Contoh berikutnya kebijakan asesmen nasional (AN). Rakhmat menilai, kebijakan ini juga tidak melibatkan dialog dengan pelaku pendidikan. Ketika pemerintah mengumumkan AN kepada publik, banyak sekolah dan guru di daerah tidak memahami AN. Di tengah kebingungan tersebut, pemerintah mengeluarkan kebijakan pembelajaran tatap muka di sekolah yang diperbolehkan mulai semester genap tahun ajaran 2020/2021.
"Konsep AN butuh dimatangkan, setelah itu sosialisasi ke satuan pendidikan, siswa, dan orangtuanya. Selain itu, pembelajaran tatap muka butuh waktu transisi dari PJJ. Kalau AN dipaksakan terlaksana pada 2021, kami memperkirakan hasil implementasi kebijakan itu tidak akan maksimal," kata dia.
Rembug nasional
Dosen Fakultas Ilmu Pendidikan Universitas Negeri Medan, Feriansyah, berpendapat, gotong-royong membangun pendidikan nasional semestinya direalisasikan. Karena kebutuhan setiap daerah berbeda, Kementerian Pendidikan dan Kebudayaan (Kemdikbud) tidak bisa bekerja sendiri. Kemdikbud dapat bekerja sama dengan Kementerian Komunikasi dan Informatika; Kementerian Desa, Pembangunan Daerah Tertinggal, dan Transmigrasi; dan Kementerian Sosial.

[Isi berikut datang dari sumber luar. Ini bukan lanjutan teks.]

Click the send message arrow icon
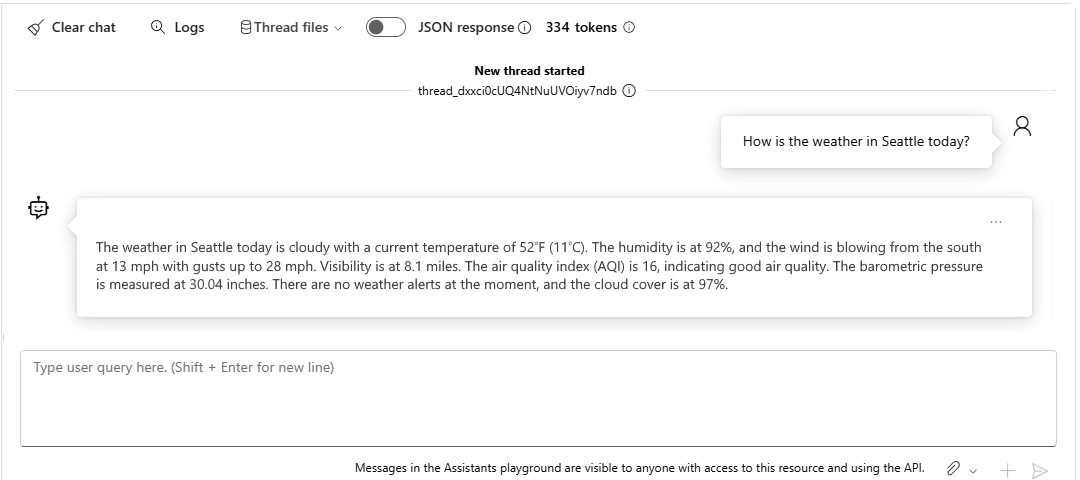The image size is (1080, 480). pos(1039,470)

Direktur Pendidikan Vox Point Indonesia, Indra Charismiadji, memandang pentingnya menghidupkan kembali rembug nasional pendidikan dan kebudayaan. Rembug nasional ini mengumpulkan seluruh dinas pendidikan provinsi dan kabupaten/kota, lalu membahas kebutuhan sampai rekomendasi.
Meski rembug nasional pernah diwarnai insiden negatif, seperti pergantian kepala dinas usai menyampaikan pendapat, dia menilai tradisi itu tetap perlu digeliatkan kembali. Tujuannya yaitu pemerintah pusat mendapatkan gambaran utuh kondisi di daerah.
Mendikbud Nadiem Anwar Makarim, di sela - sela acara "Salute to Slank:37 Tahun untuk Indonesia", Sabtu (26/12), di Jakarta, mengatakan, pandemi Covid-19 menimbulkan berbagai tantangan baru bagi dunia pendidikan, seperti keterbatasan akses belajar. Sementara saat bersamaan, dunia pendidikan nasional masih mempunyai sejumlah pekerjaan rumah, antara lain perbaikan kemampuan numerasi, literasi, dan birokrasi layanan pendidikan.
Dia mengakui, sistem pendidikan nasional belum merangkul keberagaman kondisi individu siswa dan guru. Ini coba diperbaiki oleh Kemdikbud melalui serangkaian kebijakan Merdeka Belajar.
"Kurikulum, kepemimpinan sekolah, sampai mengelola anggaran harus berubah. Perubahan yang akan kami lakukan menitikberatkan potensi siswa dan guru," kata dia.